[Your assignment]
Return the line containing "Task: Select List view for events" together with every later line up to the end of the records, exactly and with no pictures; return nothing else.

[Opening Listed records section]

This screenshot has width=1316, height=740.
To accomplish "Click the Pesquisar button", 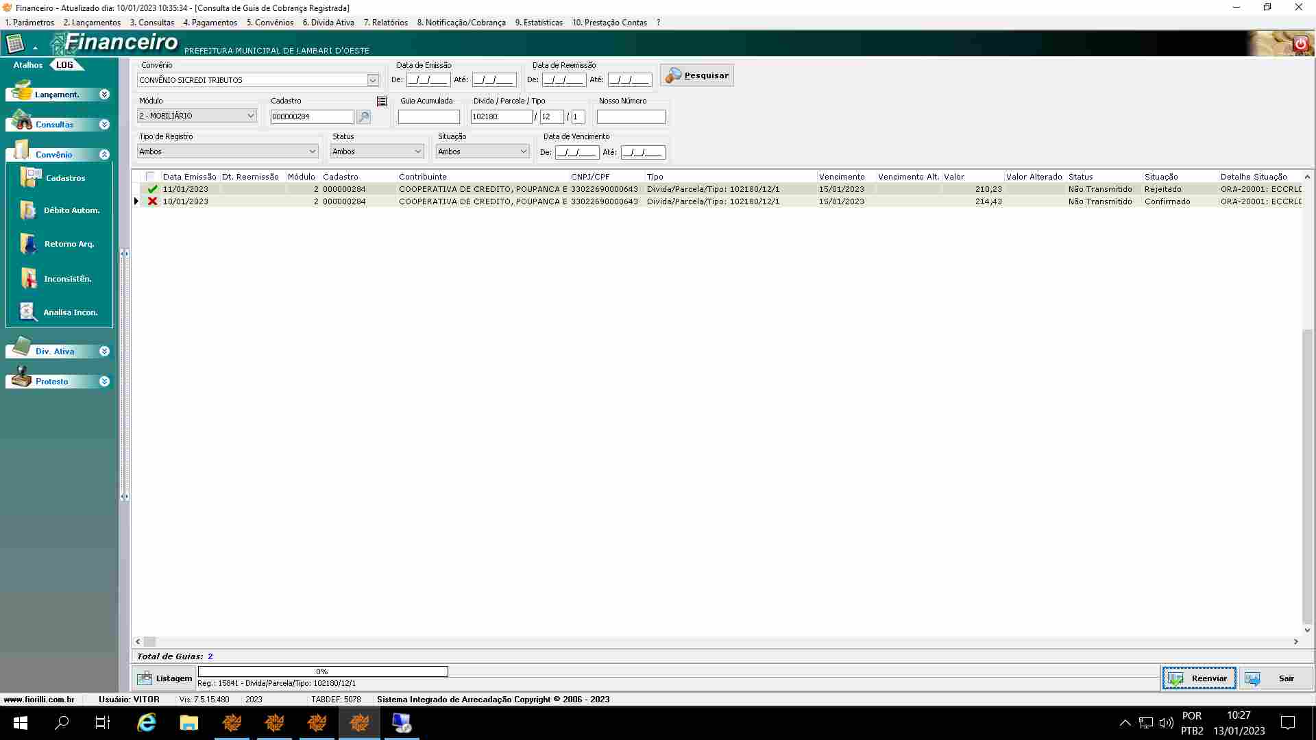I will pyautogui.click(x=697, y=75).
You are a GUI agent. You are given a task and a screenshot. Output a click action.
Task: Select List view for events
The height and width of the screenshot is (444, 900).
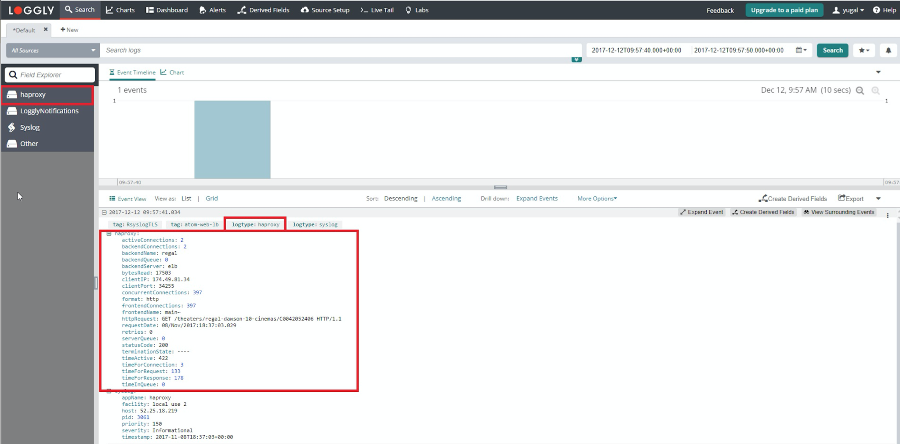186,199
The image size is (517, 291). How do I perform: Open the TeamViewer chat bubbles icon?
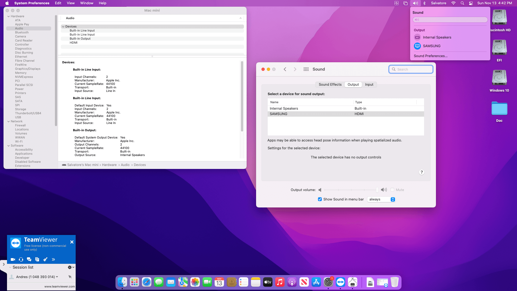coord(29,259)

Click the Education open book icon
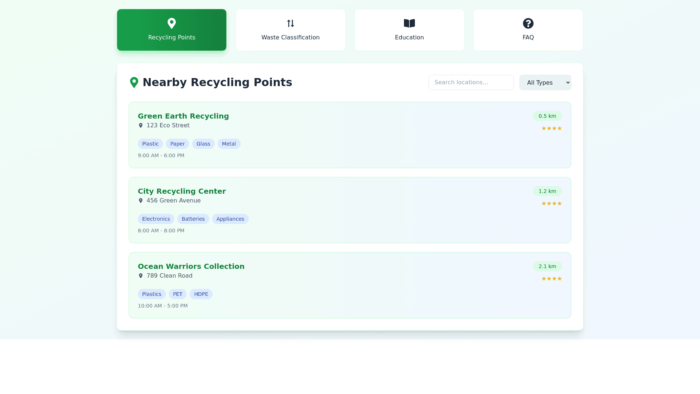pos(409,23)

[Closing Listed records section]

[Solution for this task]
Task: Select List view for events
The height and width of the screenshot is (444, 900).
186,199
The image size is (517, 291). How do I perform: Open the TeamViewer chat bubbles icon?
coord(29,259)

Click the Education open book icon
pos(409,23)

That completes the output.